::: Data for this exercise

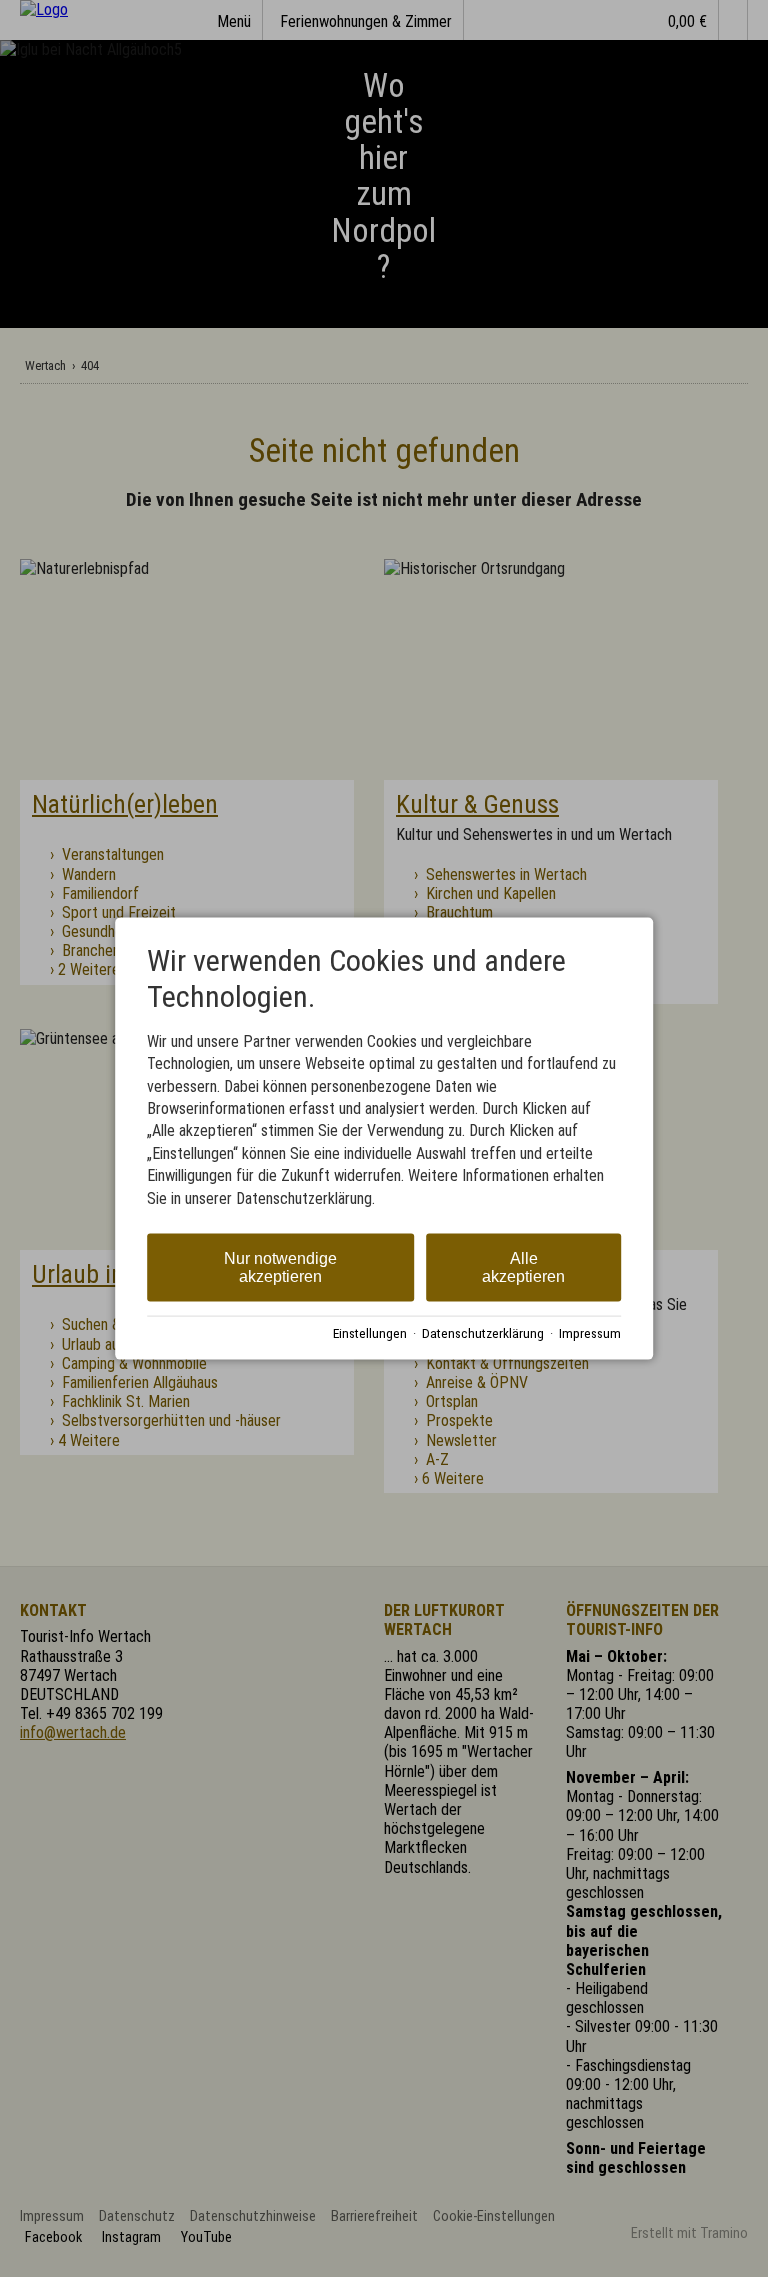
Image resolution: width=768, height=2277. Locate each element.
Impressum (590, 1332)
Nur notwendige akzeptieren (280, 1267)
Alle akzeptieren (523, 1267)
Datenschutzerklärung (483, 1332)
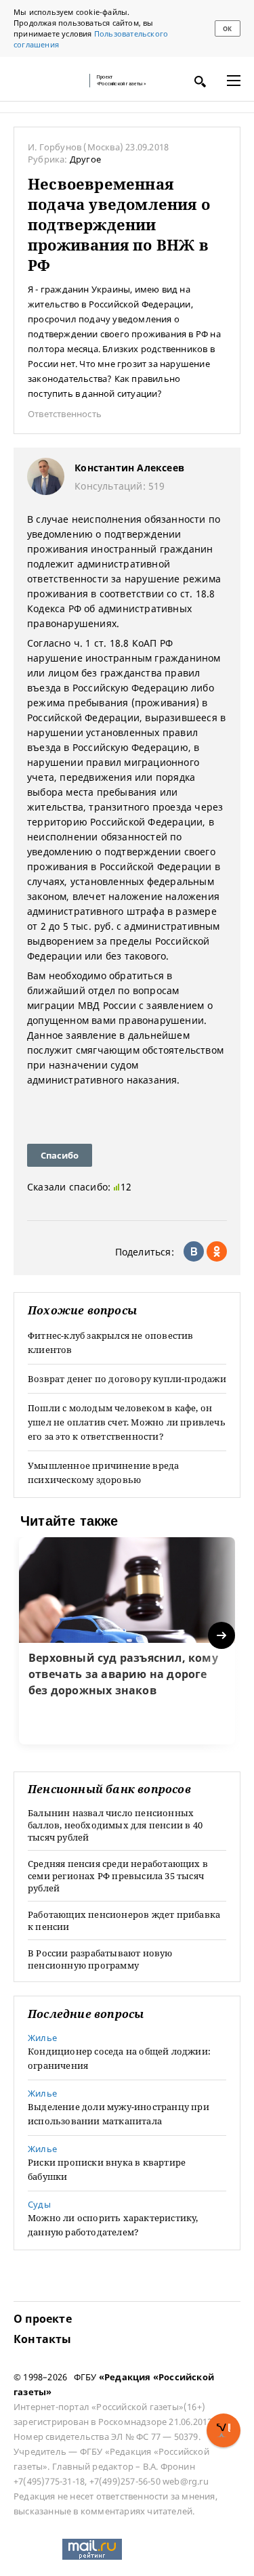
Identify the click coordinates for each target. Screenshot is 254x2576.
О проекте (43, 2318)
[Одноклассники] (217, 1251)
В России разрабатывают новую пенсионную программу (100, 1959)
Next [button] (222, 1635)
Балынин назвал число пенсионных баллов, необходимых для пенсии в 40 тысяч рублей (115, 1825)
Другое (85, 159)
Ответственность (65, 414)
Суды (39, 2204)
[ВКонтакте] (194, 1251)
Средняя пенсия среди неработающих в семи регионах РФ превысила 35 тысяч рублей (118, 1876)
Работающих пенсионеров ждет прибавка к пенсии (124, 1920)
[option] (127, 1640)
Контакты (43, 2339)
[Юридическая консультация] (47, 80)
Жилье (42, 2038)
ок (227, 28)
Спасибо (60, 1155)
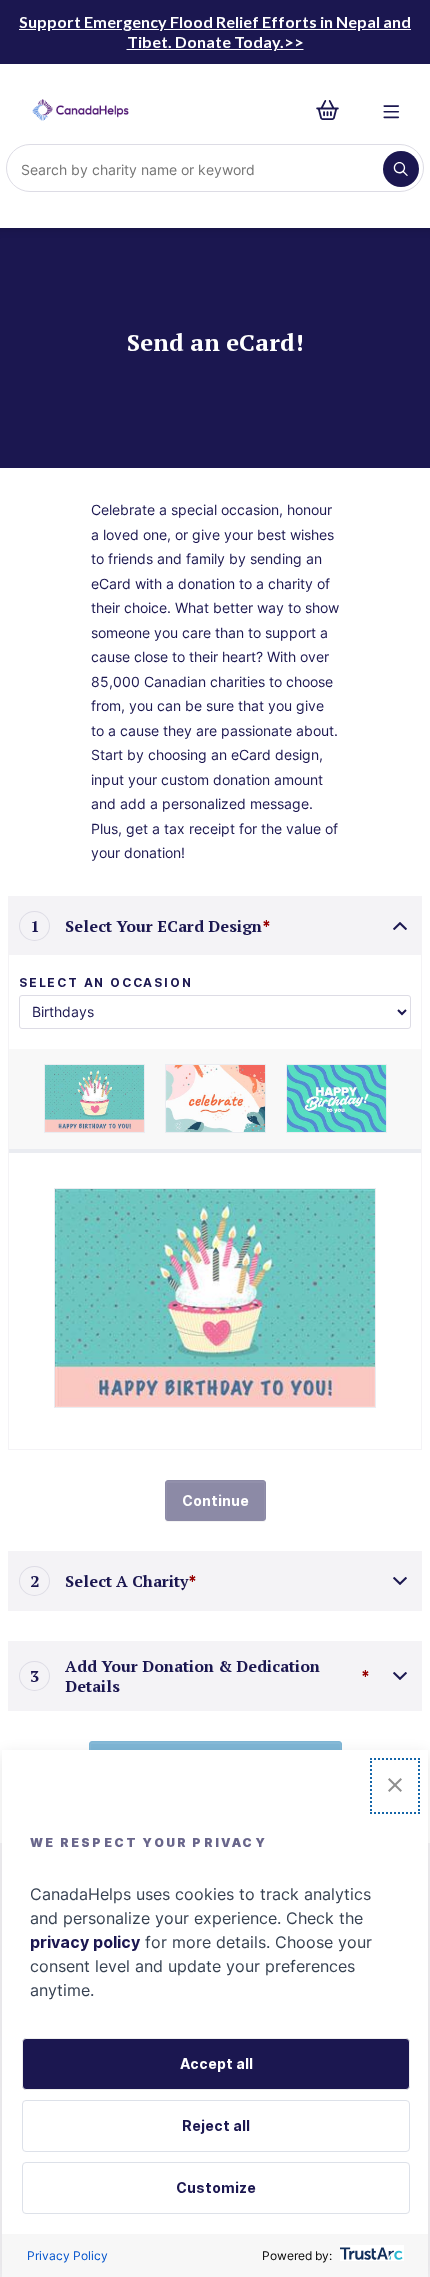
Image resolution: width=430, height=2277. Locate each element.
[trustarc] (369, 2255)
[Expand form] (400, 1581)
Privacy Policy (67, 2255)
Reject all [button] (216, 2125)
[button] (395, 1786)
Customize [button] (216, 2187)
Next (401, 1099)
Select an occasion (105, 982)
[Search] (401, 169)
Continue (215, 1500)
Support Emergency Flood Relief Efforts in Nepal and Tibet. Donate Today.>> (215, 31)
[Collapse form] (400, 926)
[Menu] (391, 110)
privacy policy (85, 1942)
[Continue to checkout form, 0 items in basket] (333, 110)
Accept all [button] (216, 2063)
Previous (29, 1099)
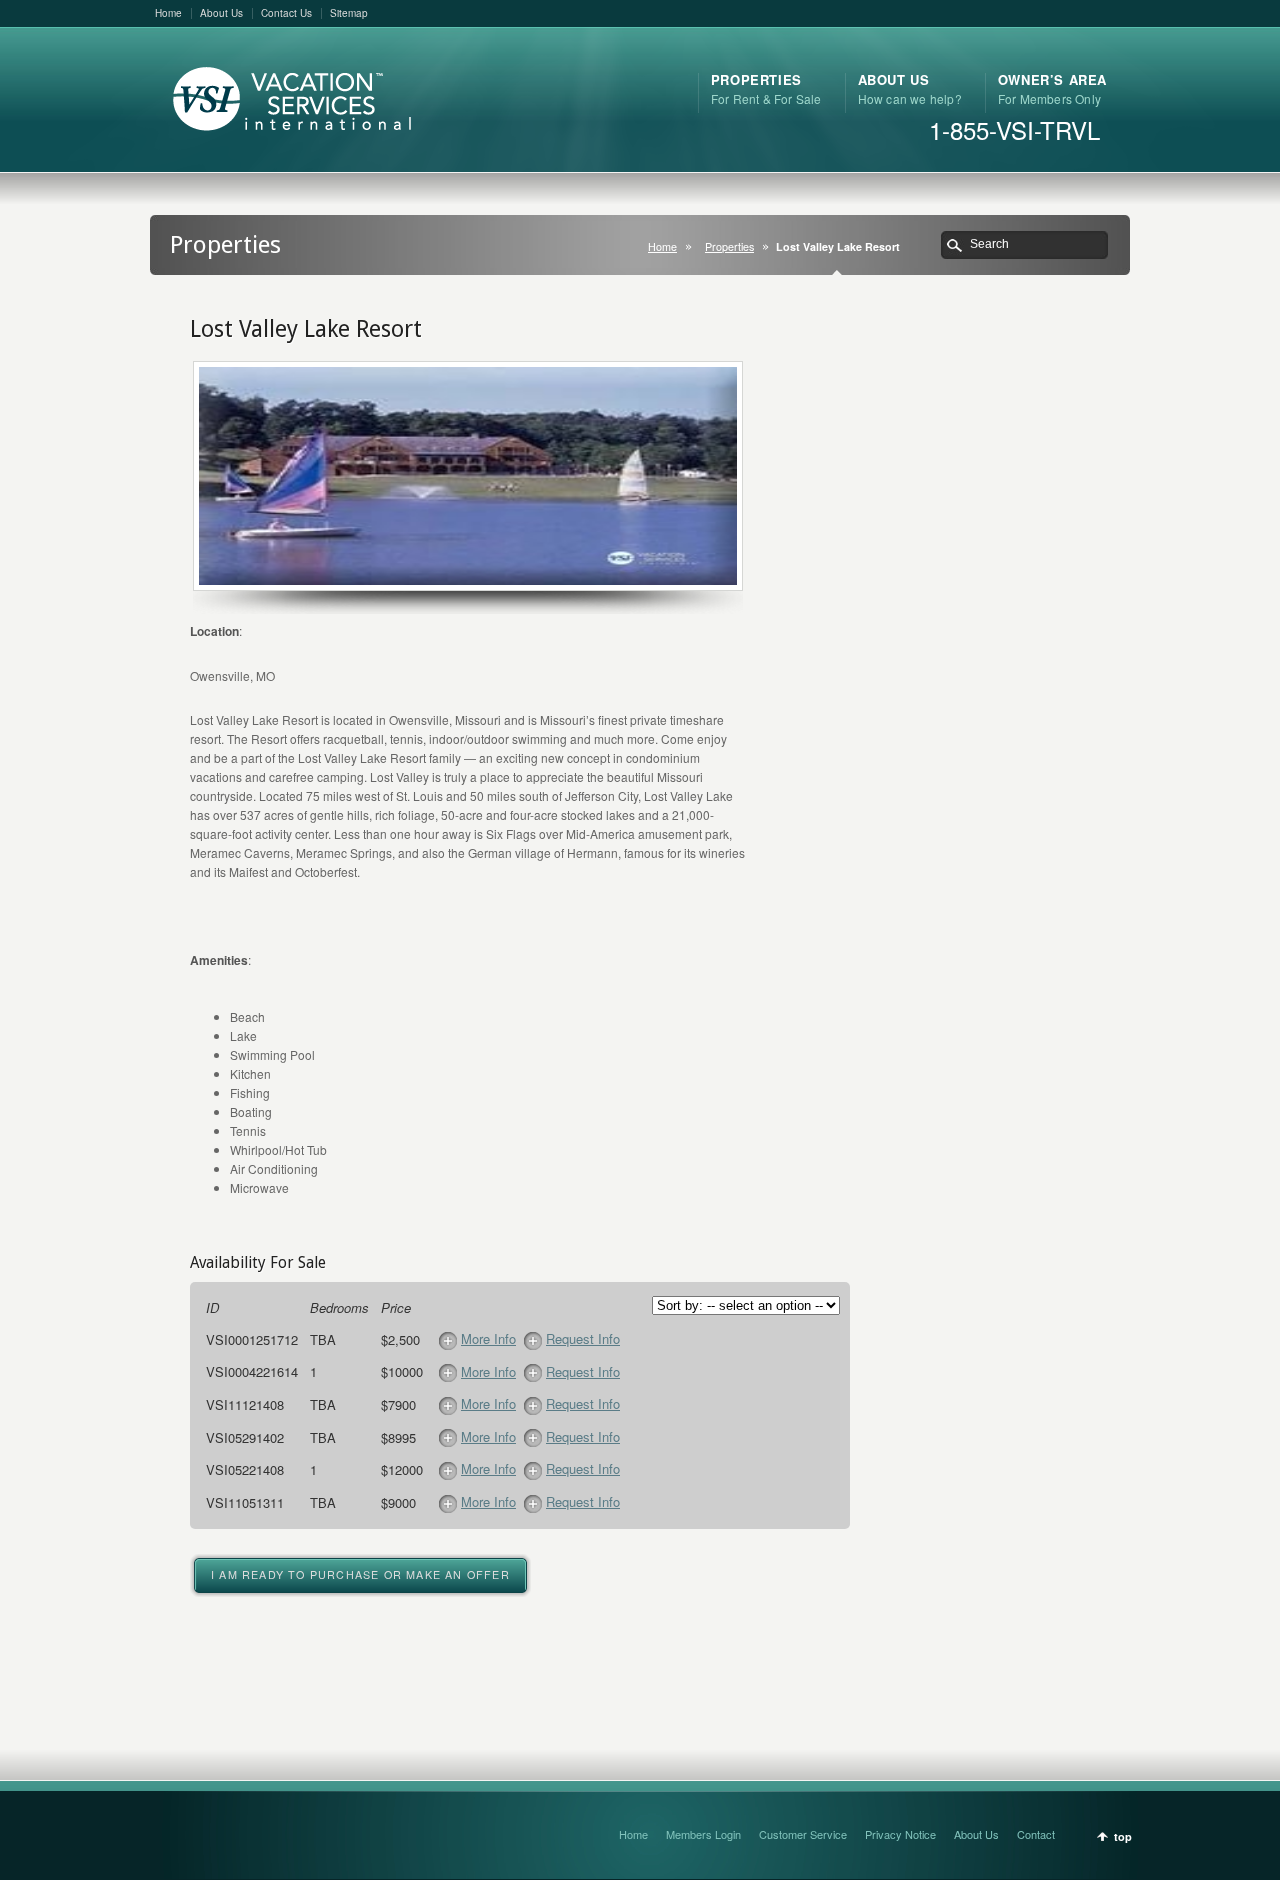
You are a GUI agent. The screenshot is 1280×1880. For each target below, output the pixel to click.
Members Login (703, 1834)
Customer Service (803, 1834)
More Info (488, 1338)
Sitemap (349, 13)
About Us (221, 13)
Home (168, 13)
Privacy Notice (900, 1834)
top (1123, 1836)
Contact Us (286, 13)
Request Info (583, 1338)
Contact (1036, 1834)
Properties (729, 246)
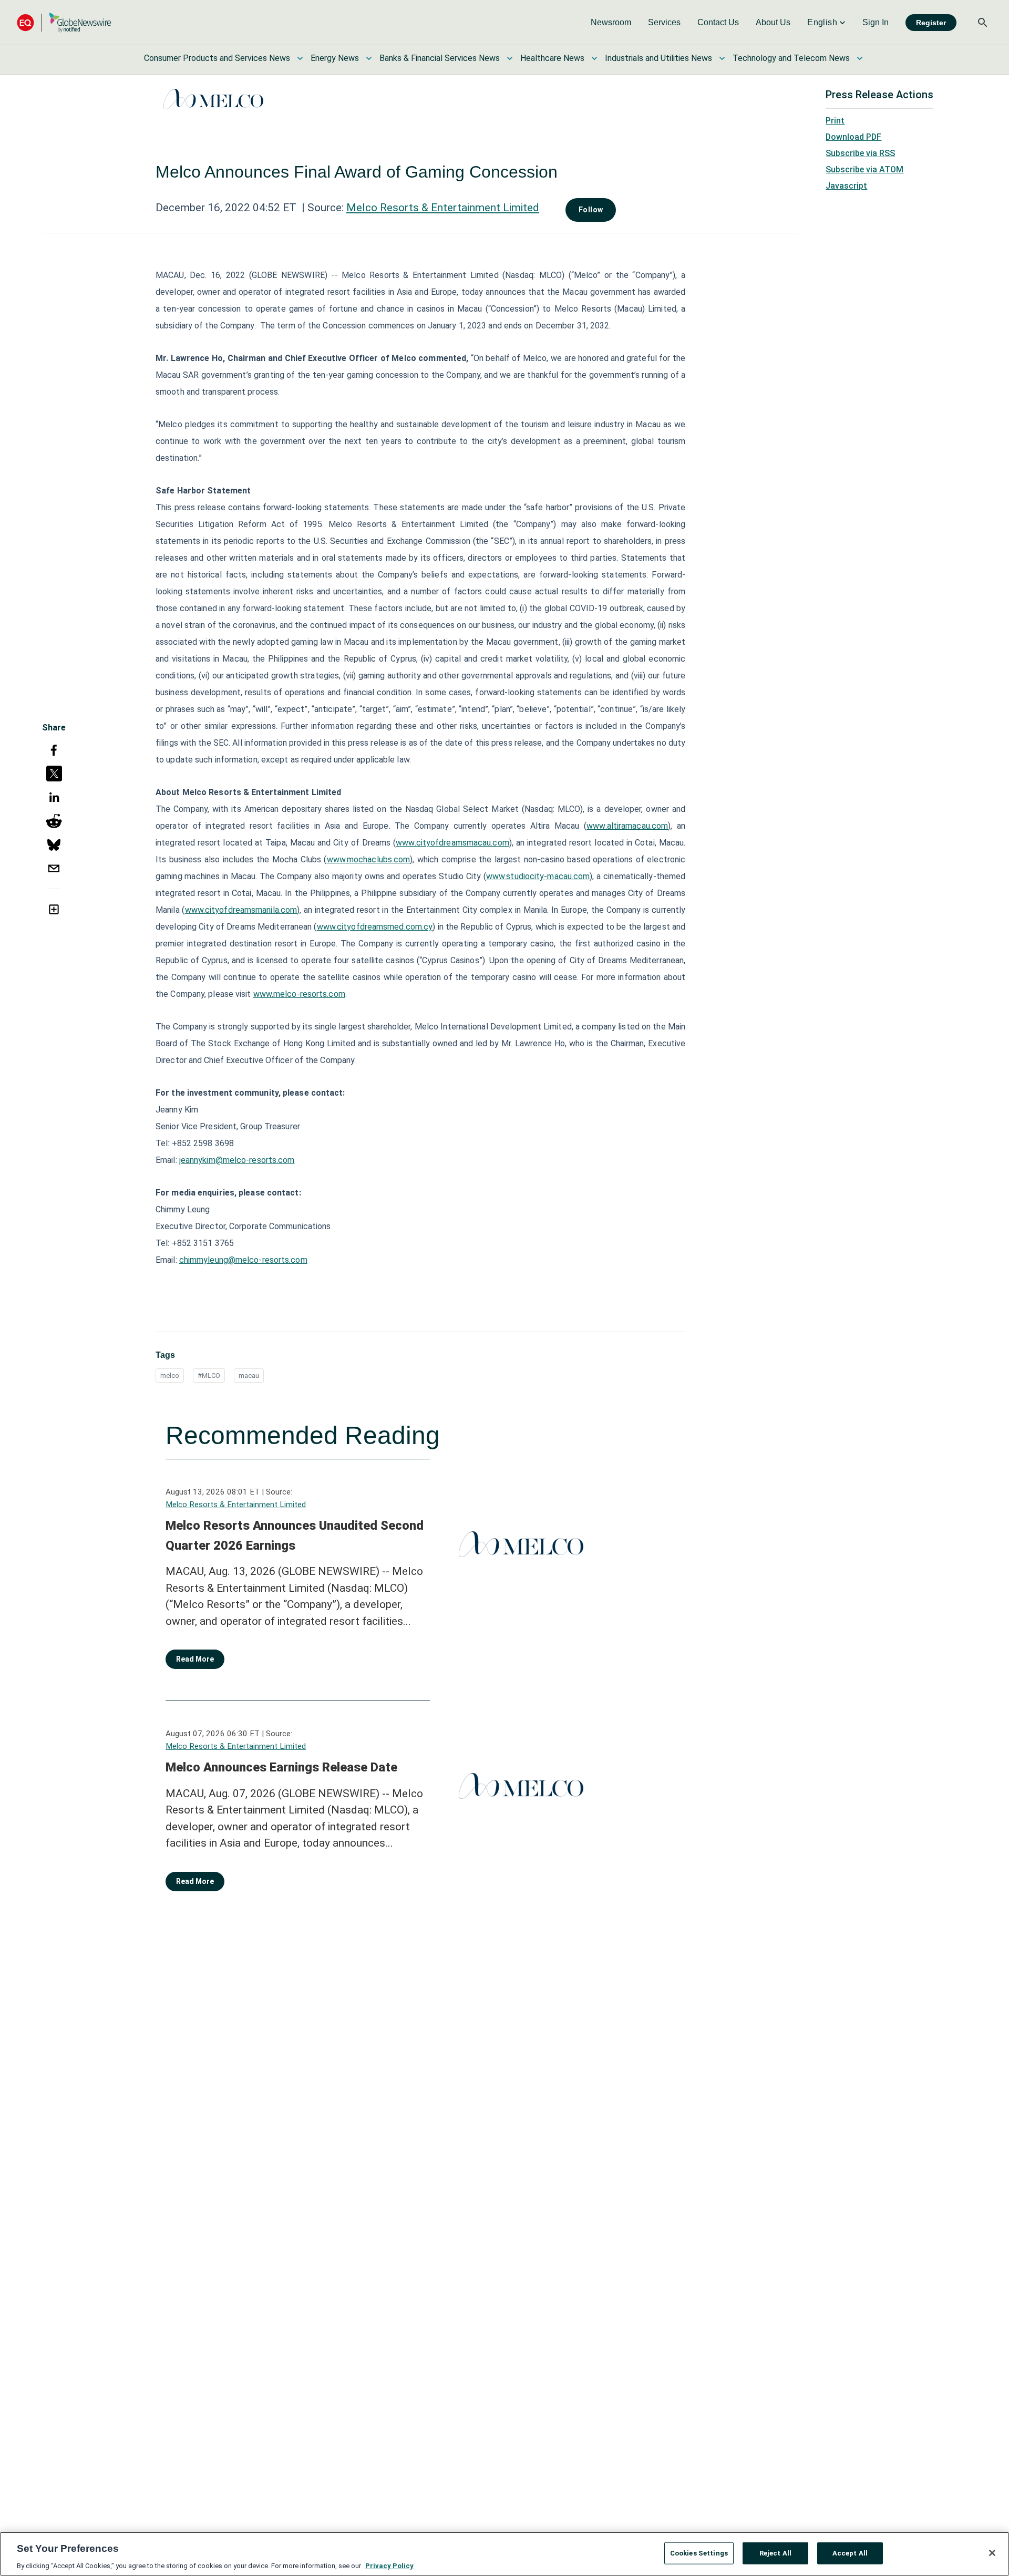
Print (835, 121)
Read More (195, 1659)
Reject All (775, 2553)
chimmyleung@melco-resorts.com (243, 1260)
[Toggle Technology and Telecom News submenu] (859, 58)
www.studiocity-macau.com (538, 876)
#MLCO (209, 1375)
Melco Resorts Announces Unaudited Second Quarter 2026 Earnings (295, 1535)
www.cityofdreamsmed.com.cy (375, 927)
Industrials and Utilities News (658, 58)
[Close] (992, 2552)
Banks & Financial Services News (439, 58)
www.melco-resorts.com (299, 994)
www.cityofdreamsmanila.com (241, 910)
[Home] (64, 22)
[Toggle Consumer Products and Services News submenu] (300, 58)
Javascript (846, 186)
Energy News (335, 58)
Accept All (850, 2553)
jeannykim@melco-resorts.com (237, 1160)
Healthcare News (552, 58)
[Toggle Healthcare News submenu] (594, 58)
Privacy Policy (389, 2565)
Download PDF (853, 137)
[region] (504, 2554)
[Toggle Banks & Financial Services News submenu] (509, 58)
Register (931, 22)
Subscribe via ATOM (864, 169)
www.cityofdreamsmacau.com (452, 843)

::::::

Only one part of the material above is wanted: the lines from the one with "privacy policy (85, 1942)" up to and including the one with "[region] (504, 2554)". Please copy them exactly, pictures left out.

Your solution:
privacy policy (85, 1942)
[Continue to checkout form, 0 items in basket] (333, 110)
Accept all [button] (216, 2063)
Previous (29, 1099)
You are a GUI agent. The screenshot is 1280×1880. For each target below, output the pixel to click.
Members Login (703, 1834)
Customer Service (803, 1834)
More Info (488, 1338)
Sitemap (349, 13)
About Us (221, 13)
Home (168, 13)
Privacy Notice (900, 1834)
top (1123, 1836)
Contact Us (286, 13)
Request Info (583, 1338)
Contact (1036, 1834)
Properties (729, 246)
Print (835, 121)
Read More (195, 1659)
Reject All (775, 2553)
chimmyleung@melco-resorts.com (243, 1260)
[Toggle Technology and Telecom News submenu] (859, 58)
www.studiocity-macau.com (538, 876)
#MLCO (209, 1375)
Melco Resorts Announces Unaudited Second Quarter 2026 Earnings (295, 1535)
www.cityofdreamsmed.com.cy (375, 927)
Industrials and Utilities News (658, 58)
[Close] (992, 2552)
Banks & Financial Services News (439, 58)
www.melco-resorts.com (299, 994)
www.cityofdreamsmanila.com (241, 910)
[Home] (64, 22)
[Toggle Consumer Products and Services News submenu] (300, 58)
Javascript (846, 186)
Energy News (335, 58)
Accept All (850, 2553)
jeannykim@melco-resorts.com (237, 1160)
Healthcare News (552, 58)
[Toggle Healthcare News submenu] (594, 58)
Privacy Policy (389, 2565)
Download PDF (853, 137)
[region] (504, 2554)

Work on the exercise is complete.